--- START ---

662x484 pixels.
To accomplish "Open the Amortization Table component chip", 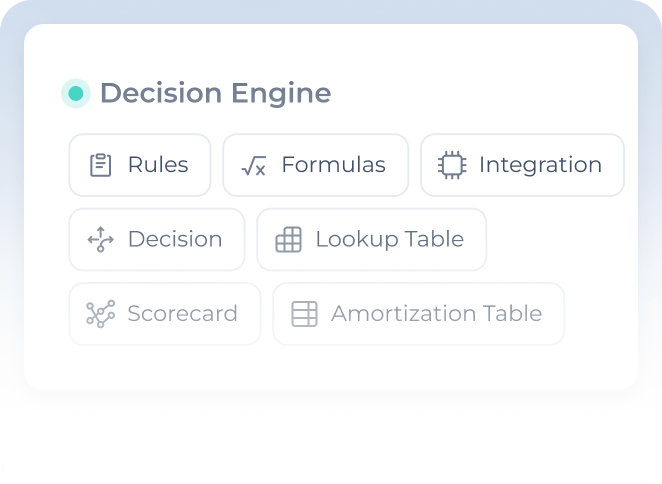I will pos(418,314).
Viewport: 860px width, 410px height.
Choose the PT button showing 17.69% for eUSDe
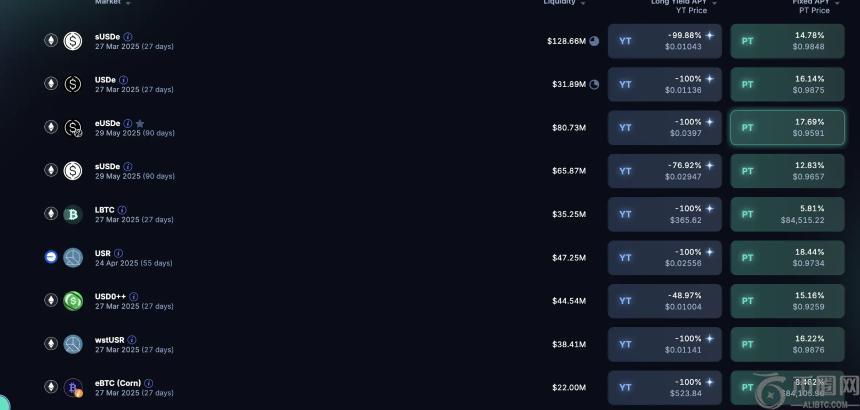787,127
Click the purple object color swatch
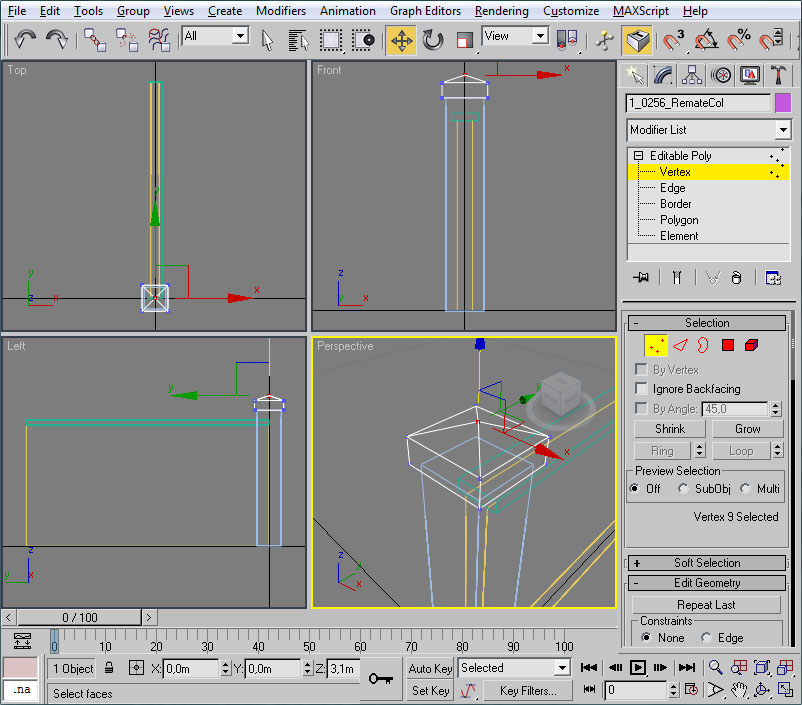 [783, 103]
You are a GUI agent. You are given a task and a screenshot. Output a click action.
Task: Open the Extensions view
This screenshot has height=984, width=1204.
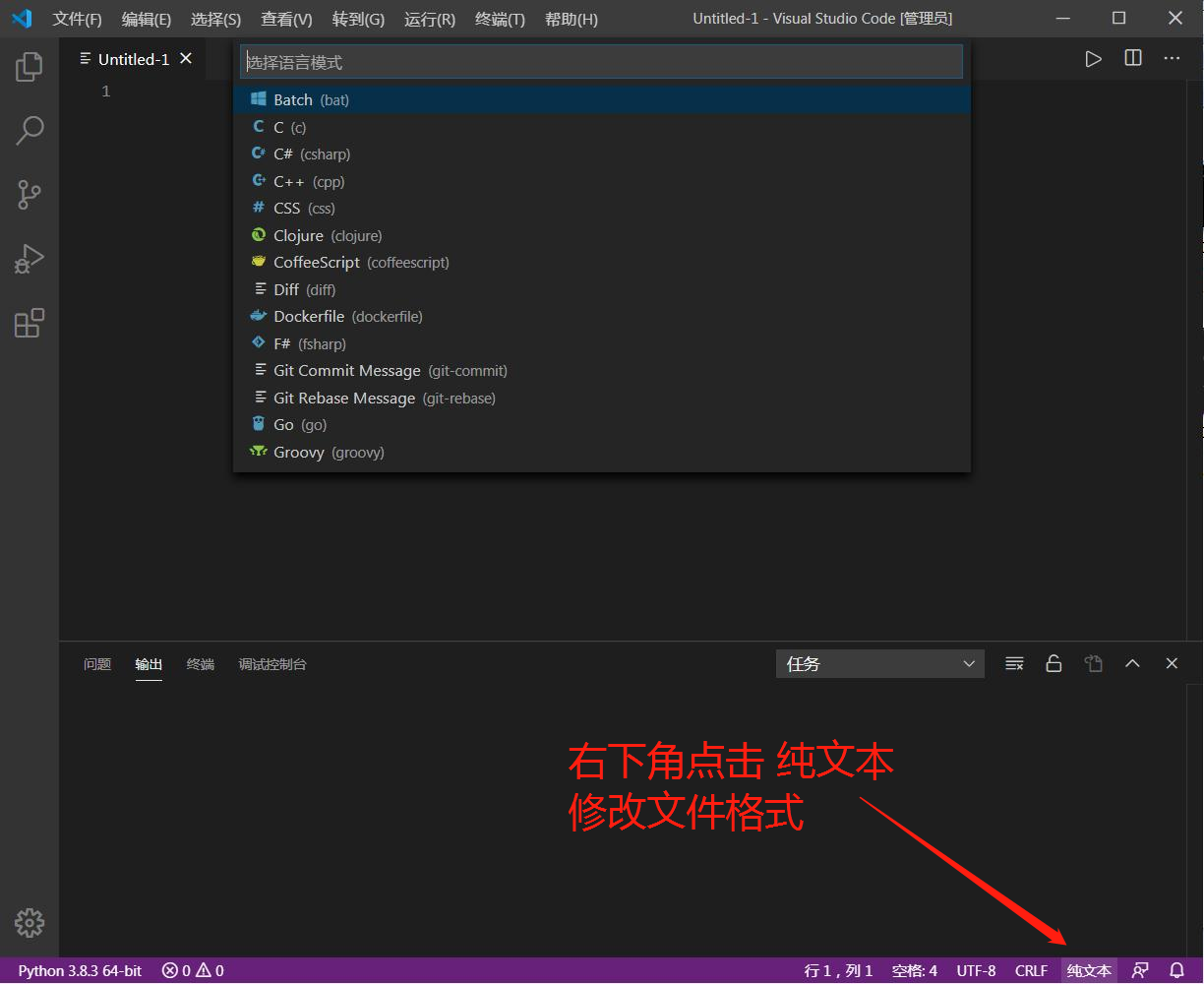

--- END ---

:: Exercise goal ::
Copy the lines from the line that contains "Click the purple object color swatch" through the end of the records, exactly and with nothing added; leave the pictures out.

:: Response area ::
Click the purple object color swatch
 [783, 103]
You are a GUI agent. You are given a task and a screenshot. Output a click action.
Task: Open the Extensions view
This screenshot has height=984, width=1204.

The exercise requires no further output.